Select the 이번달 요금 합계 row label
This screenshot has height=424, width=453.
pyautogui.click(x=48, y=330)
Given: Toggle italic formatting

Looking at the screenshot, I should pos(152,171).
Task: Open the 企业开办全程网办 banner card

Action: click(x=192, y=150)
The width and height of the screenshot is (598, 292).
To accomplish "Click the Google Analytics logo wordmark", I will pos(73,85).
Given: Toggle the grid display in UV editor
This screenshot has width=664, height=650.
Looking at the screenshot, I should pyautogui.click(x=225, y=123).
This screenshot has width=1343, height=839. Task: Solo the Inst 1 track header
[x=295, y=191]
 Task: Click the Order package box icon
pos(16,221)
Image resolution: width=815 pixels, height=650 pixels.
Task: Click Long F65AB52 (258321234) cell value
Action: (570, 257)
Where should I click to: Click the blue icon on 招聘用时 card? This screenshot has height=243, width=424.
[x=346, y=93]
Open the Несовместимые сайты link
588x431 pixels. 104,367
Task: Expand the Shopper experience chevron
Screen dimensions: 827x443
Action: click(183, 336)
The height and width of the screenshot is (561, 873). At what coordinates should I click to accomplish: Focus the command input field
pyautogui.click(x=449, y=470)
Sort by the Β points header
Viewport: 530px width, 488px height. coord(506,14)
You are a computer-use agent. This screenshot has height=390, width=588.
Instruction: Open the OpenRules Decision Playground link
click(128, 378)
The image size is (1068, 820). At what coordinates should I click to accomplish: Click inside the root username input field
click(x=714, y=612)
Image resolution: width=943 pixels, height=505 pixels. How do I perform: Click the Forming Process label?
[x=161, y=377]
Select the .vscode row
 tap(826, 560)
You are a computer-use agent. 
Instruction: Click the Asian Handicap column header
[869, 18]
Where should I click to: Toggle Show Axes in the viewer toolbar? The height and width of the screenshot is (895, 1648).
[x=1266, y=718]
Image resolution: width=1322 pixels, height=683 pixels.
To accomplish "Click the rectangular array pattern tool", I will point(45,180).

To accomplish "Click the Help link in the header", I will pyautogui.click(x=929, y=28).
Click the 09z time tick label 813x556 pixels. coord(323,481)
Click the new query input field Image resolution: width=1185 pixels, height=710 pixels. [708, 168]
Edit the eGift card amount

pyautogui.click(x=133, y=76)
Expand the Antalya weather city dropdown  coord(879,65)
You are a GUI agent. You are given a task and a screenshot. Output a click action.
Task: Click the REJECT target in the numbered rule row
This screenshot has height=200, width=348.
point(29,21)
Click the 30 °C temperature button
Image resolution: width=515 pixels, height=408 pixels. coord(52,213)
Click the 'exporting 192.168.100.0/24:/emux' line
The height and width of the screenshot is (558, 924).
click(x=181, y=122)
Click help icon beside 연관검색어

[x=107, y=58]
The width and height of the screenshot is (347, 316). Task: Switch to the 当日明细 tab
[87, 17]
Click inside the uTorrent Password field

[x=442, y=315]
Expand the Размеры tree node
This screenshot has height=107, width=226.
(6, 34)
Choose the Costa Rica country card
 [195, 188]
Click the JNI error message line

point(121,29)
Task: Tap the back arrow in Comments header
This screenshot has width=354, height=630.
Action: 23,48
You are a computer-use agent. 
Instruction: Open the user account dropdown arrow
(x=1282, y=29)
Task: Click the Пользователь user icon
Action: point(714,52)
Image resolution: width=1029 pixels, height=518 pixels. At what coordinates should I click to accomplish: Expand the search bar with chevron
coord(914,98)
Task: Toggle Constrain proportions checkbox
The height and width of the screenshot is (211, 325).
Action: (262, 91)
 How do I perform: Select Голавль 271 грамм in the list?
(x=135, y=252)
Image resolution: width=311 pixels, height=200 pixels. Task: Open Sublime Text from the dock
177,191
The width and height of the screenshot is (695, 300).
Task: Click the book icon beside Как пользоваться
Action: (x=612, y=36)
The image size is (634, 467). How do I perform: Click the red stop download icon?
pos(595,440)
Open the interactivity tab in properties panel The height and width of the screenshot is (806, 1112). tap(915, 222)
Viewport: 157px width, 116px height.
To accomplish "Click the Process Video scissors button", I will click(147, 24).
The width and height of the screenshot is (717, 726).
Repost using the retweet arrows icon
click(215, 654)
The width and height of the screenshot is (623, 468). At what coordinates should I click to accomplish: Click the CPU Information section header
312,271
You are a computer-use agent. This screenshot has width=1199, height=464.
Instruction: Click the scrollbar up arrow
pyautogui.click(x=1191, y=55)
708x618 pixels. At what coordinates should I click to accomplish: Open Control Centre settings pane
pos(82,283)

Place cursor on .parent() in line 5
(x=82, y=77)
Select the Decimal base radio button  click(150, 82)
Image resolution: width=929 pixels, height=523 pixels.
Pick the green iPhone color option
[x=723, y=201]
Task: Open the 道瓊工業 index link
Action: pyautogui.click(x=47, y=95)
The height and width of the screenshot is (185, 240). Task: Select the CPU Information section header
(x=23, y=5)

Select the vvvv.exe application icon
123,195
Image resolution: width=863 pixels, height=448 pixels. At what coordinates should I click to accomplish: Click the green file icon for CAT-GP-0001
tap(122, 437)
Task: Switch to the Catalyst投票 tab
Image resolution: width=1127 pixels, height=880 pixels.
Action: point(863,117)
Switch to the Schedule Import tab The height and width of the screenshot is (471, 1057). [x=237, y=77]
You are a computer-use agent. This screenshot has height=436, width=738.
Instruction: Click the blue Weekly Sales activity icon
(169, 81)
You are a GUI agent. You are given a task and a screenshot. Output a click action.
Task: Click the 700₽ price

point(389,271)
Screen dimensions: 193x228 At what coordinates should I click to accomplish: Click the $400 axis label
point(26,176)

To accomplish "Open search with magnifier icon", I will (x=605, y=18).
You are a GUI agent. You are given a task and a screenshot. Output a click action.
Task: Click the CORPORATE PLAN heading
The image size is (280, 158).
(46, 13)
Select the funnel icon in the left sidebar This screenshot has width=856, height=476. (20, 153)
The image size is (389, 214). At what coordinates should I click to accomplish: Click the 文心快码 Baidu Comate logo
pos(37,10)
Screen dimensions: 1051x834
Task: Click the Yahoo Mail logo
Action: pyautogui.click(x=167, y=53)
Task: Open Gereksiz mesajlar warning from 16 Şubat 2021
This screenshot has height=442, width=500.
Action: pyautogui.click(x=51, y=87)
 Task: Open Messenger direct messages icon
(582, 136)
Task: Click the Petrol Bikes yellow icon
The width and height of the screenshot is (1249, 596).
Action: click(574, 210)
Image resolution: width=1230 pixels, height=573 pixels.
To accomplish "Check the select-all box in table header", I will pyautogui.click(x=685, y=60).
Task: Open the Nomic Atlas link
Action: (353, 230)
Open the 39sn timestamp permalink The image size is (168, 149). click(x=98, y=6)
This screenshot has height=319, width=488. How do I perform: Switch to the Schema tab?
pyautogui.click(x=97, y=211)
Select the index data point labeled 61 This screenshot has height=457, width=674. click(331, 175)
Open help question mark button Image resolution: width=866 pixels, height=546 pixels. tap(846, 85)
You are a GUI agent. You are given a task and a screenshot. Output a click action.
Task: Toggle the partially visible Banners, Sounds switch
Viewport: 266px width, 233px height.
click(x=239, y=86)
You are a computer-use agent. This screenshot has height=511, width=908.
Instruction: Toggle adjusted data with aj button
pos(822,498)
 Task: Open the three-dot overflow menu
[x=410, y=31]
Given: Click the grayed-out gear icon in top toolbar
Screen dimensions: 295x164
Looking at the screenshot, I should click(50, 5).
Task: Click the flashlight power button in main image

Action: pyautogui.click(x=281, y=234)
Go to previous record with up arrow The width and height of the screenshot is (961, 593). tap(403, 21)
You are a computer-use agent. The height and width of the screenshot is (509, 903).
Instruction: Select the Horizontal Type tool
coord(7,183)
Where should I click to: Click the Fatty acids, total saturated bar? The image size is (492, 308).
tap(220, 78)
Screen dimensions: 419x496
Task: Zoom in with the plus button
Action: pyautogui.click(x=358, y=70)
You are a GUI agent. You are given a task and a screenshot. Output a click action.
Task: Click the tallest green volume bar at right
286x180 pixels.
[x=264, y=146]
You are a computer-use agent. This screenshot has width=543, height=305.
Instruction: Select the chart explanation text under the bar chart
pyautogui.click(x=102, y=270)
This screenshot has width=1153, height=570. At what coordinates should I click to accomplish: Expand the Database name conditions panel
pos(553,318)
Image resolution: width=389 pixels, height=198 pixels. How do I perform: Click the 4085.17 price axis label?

- **Problem description**: Only the lines containing "computer" are needed; pull them out of the listing.

- **Result of the task**:
You are a computer-use agent. This screenshot has height=390, width=588.
You are a computer-use agent. 
You are a computer-use agent. 
You are a computer-use agent. This screenshot has width=1199, height=464.
You are a computer-use agent. This screenshot has height=436, width=738.
You are a computer-use agent. This screenshot has height=511, width=908.
You are a computer-use agent. The height and width of the screenshot is (509, 903).
You are a computer-use agent. This screenshot has width=543, height=305.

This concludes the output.